Santa making an emergency clothing drop at the Supreme Court of Canada building - 200 pair of stilettos and 200 pair of fishnets!

Suzanne Cote waged a $200,000 tax battle over clothes with Quebec tax agency

Madam Justice Suzanne Cote battled five years with Revenue Quebec to be able to deduct more than $200,000 in clothing and "personal care" expenses from her annual earnings.

Allan Woods/Quebec Bureau
Wednesday, December 17, 2014

Suzanne Cote made claims for tax deductions totalling $204,685 from 2004 to 2006 and that those claims were rejected by the Quebec tax agency. (Jacques Boissinot/The Canadian Press)

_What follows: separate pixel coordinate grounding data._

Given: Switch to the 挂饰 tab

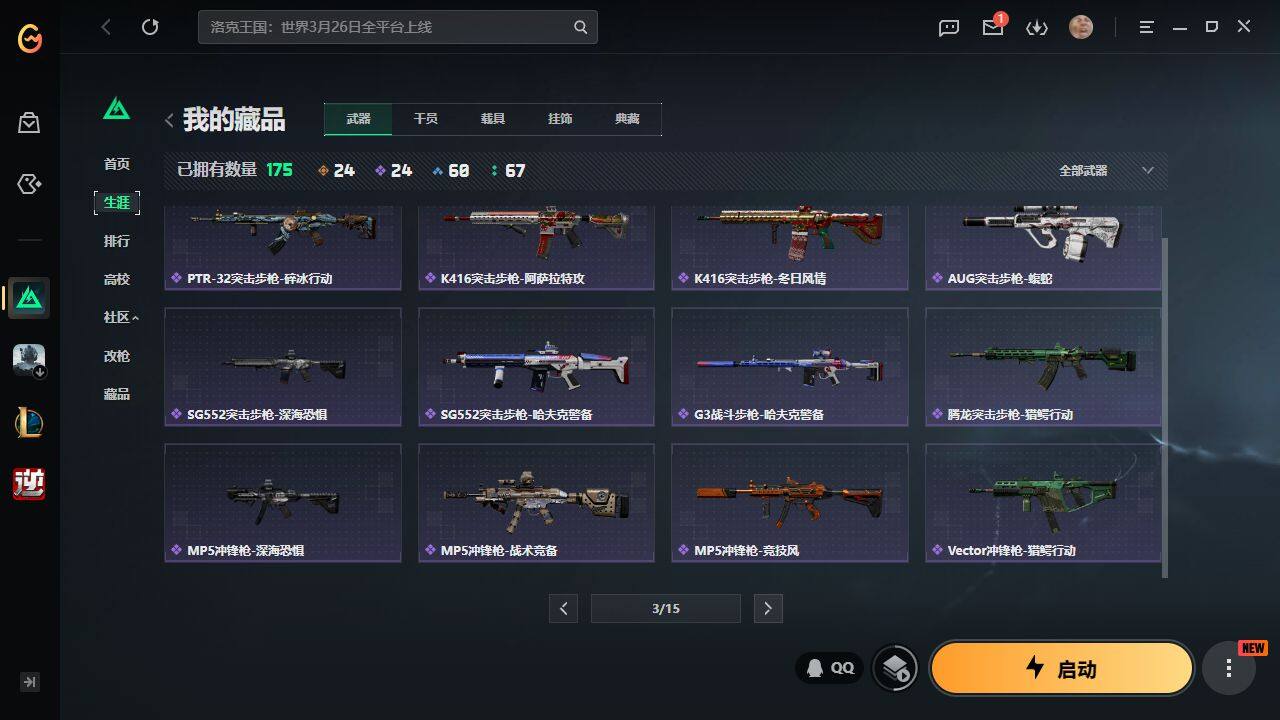Looking at the screenshot, I should tap(560, 119).
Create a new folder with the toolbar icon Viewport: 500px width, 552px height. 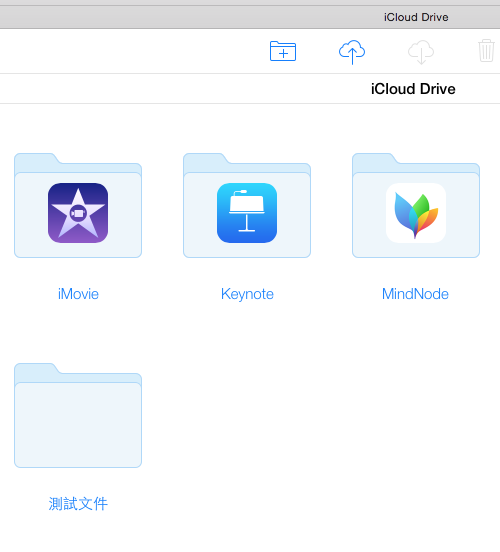coord(283,51)
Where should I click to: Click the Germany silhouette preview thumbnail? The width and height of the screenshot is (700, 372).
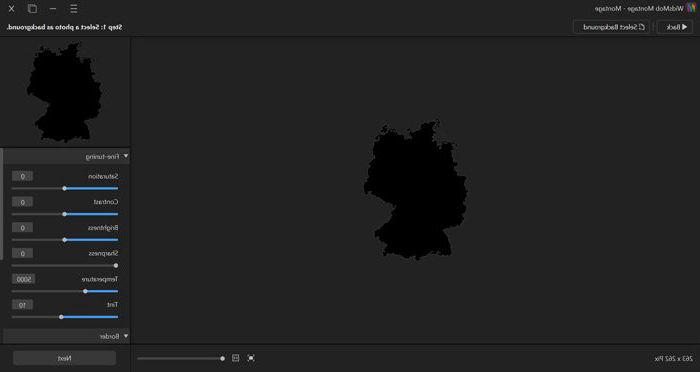(x=64, y=92)
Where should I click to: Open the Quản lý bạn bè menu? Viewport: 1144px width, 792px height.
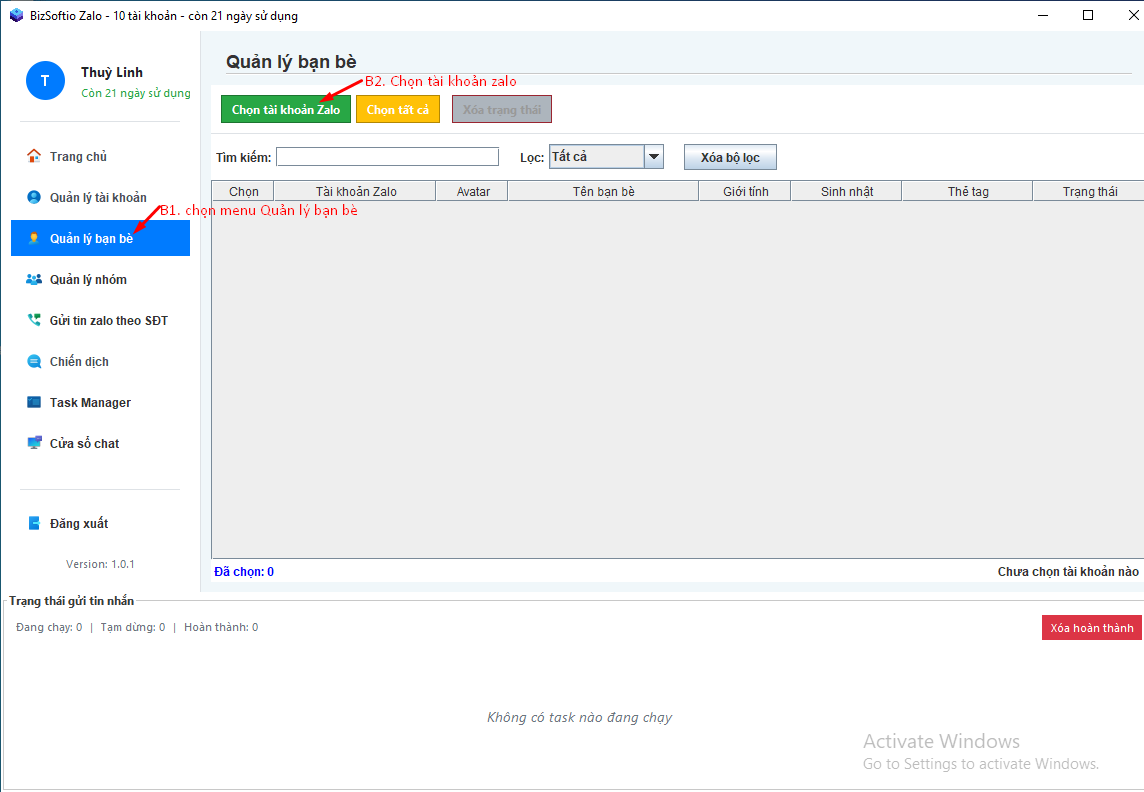100,238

MONTREAL—The newest member of the Supreme Court of Canada is a corporate law expert, but a lengthy fight to be able to deduct more than $200,000 in clothing and “personal care” expenses from her annual earnings has given her a unique window into the tax system.
Madame Justice Suzanne Côté battled five years with Revenu Québec, the provincial tax agency, after she claimed annual expenses of $50,000 to buy work clothes for each of three years from 2004 to 2006. During that same period, the top-flight Montreal lawyer claimed more than $25,000 in expenses related to personal care, as well as other miscellaneous items.
Court documents show that Côté made claims for tax deductions totalling $204,685 over those three years and that those claims were rejected by the Quebec tax agency. The documents were obtained by the Journal de Montréal, which first reported on their existence Wednesday. The newspaper provided those documents to the Star.
The lawyer with 34 years’ experience took Revenu Québec to court in 2009 to have its ruling overturned. In a May 2009 court filing, she argued that her job required her to “incur various expenses for the purchase of clothing and uniforms to be used at the office, in court and during professional activities.”
She denied that the claims were for personal clothing and argued that they were “reasonable.”
“The expenses are related to the running of a business by the claimant and were incurred to earn a salary,” she argued in her claim.
Revenu Québec noted in a statement of defence that it began auditing Côté’s expense claims in 2007 and that she refused on four separate occasions to provide receipts or other documents that would justify her claims.
The documents that tax auditors were seeking were eventually filed as exhibits in the court case, but were removed from the public court file when the two sides reached an out-of-court settlement on September 13, 2012. That settlement makes it impossible to know what types of clothing items or personal care services Côté claimed as work-related expenses, what final agreement was reached between Côté and the Quebec government, or how much she eventually paid in taxes.
A spokesperson for the Supreme Court of Canada said that Côté had declined an interview request on the matter. But she got the backing of the Prime Minister’s Office on Wednesday.
“The matters between Justice Côté and Revenu Québec were resolved years ago,” said spokesman Carl Vallée.
Dick Pound, a Montreal tax lawyer who is perhaps better known as the former president of the World Anti-Doping Agency (WADA), said disagreements over allowable tax deductions for work clothing have a long history stretching back to jazz pianist Oscar Peterson, who tried to deduct the cost of his ubiquitous dinner jackets as a work-related expense.
Plainclothes police officers, however, were allowed to deduct the costs of a specially tailored suit jacket to accommodate weapons carried in a shoulder holster, Pound said.
“There’s been an expansion of the concept of what you have to do as a lawyer, as an RCMP officer or an entertainer to earn your living,” he said. “There’s a range of honest disagreement that is entirely normal in tax matters. In my experience, 95 per cent of all disagreements with taxation authorities end up being settled. Sensible people come to sensible conclusions.”
Côté was named to the top court last month by the Conservative government after the retirement of Justice Louis LeBel.
Vallée said Côté is one of the most experienced litigators in the country and that her appointment was supported by the Quebec government, members of the province’s legal community and the Canadian Bar Association among others.